→ Source text

*****

Travel troubles come in threes in this calm world, and we think at the time that they are large, though now paling in comparative magnitude. Running out of gas in the Zion rock cathedrals, the trailer breaking apart in Arizona, and a presumed cat escape in a desert KOA. The first is foiled by parsimonious gas fumes, the second rectified by hooking the truck and hover battery together and welding the trailer frame with a coat hanger and a handful of bolts, and the cat, the beginning of the stress hormone hurricane. While walking in the morning sun, we hear a huge cat fight eruption back in the direction of our tent where the two felines are confined. Then a dashing fur ball bolts by, through the fence, into the scrub land beyond. For hours we search for the cat, wandering amid saguaros, the Yucca, and stink weed, calling, calling, ever calling. The heat rises to it’s usual hundred. Still going up. No cat to be found. We know the animal will fry out there today, if not tomorrow. Kim’s heart is broken. Her spirit animal of unruly impish behavior has vanished, apparently clawed it’s way out of the tent in the fray with “ratty”, the older less interesting bitch. Kim steels her heart. We must go on , she says. I tell her of the cat “doughnut” who ran away at Niagara falls in an infant family exodus, but it is not story time. Reluctantly, I begin to disassemble the tent. Under the folds of the bedding hides the cat. Joy is returned. We push on.

*****

→ Work to be completed
According to the travel account above, why do the travelers believe one of their cats has escaped?

Stored data:

*****

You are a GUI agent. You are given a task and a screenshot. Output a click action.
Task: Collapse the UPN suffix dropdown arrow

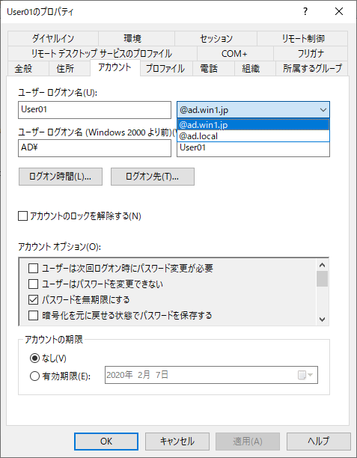[x=323, y=110]
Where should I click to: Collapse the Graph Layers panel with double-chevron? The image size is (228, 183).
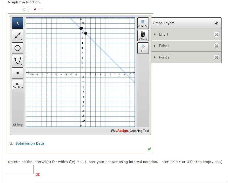pos(216,23)
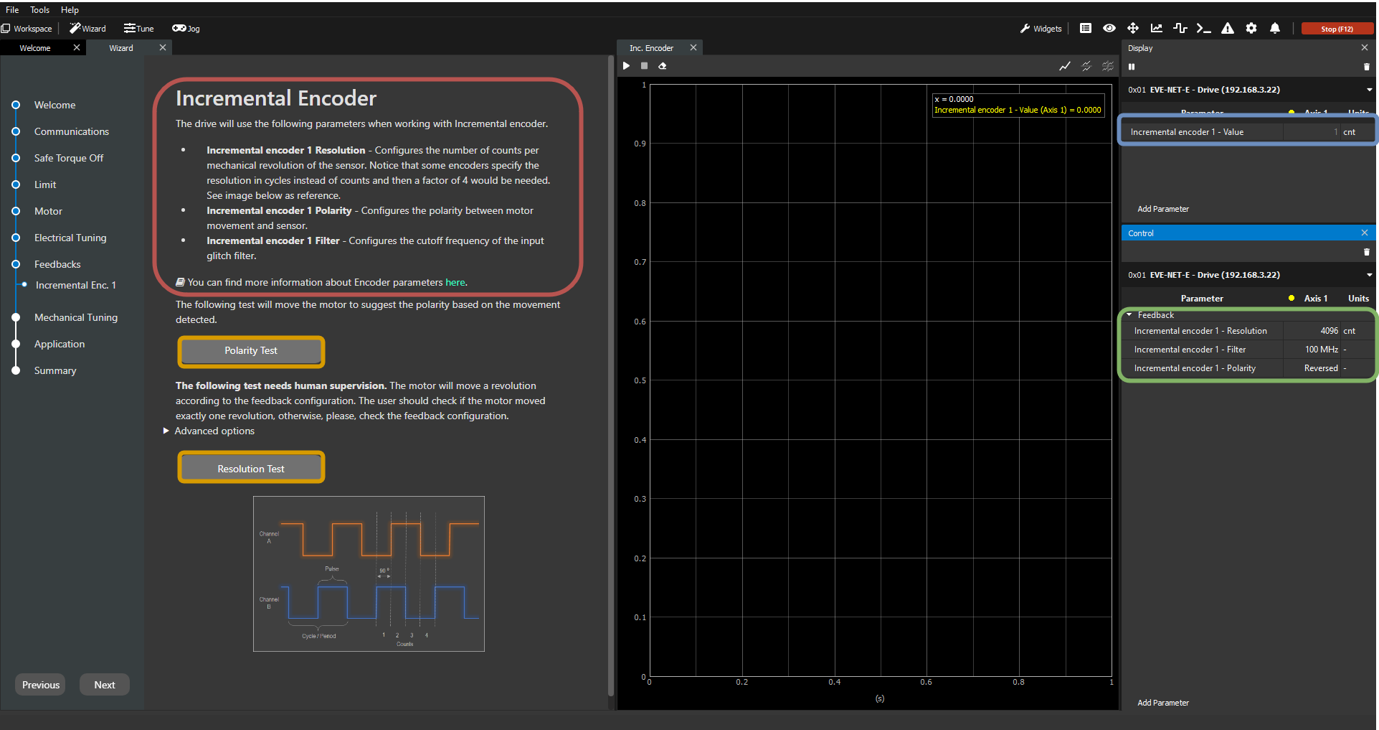Click the step signal waveform icon
This screenshot has width=1379, height=730.
pyautogui.click(x=1180, y=29)
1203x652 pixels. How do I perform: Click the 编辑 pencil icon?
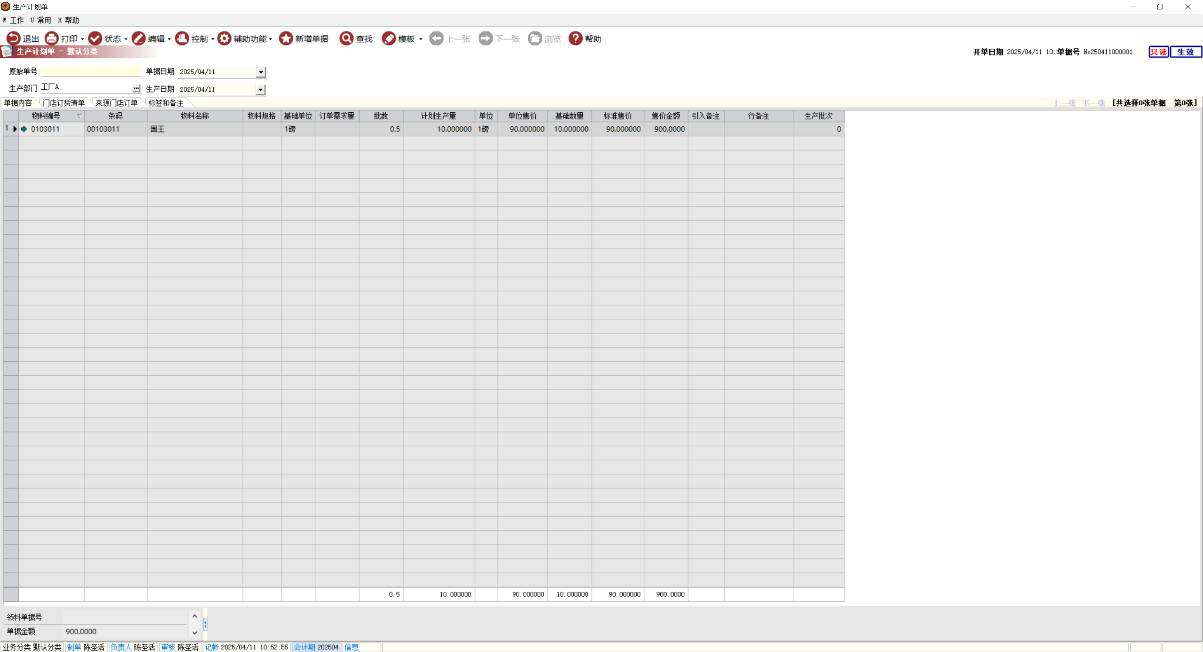click(x=139, y=39)
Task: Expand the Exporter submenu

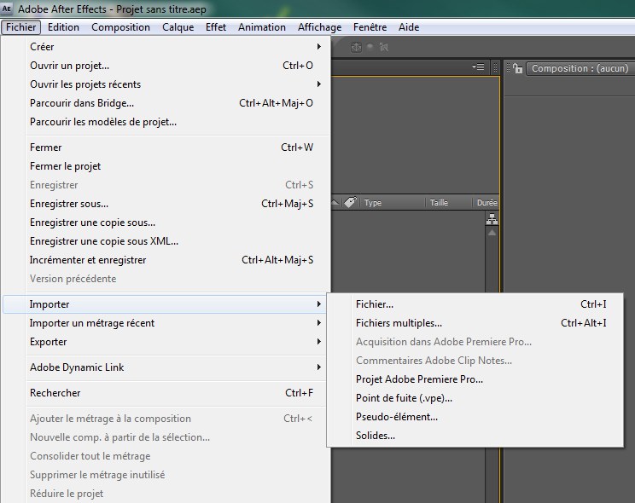Action: point(171,342)
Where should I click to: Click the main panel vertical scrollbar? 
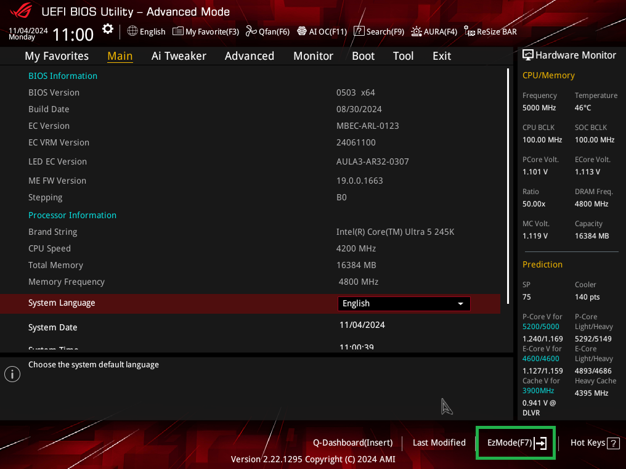tap(508, 185)
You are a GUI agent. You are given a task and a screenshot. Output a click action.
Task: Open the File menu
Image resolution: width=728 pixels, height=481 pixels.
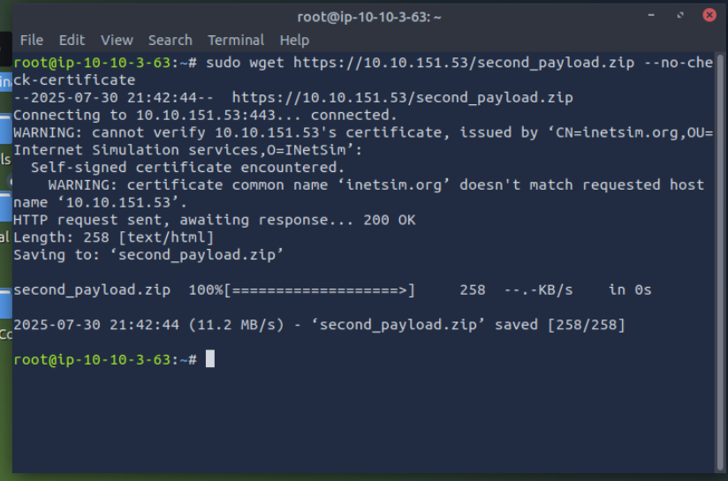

*****

→ Reply
While walking, they hear a loud cat fight from the tent where both cats are confined, and then a fur ball dashes past them, through the fence and into the scrub. They conclude the cat clawed its way out of the tent during the fight with "ratty."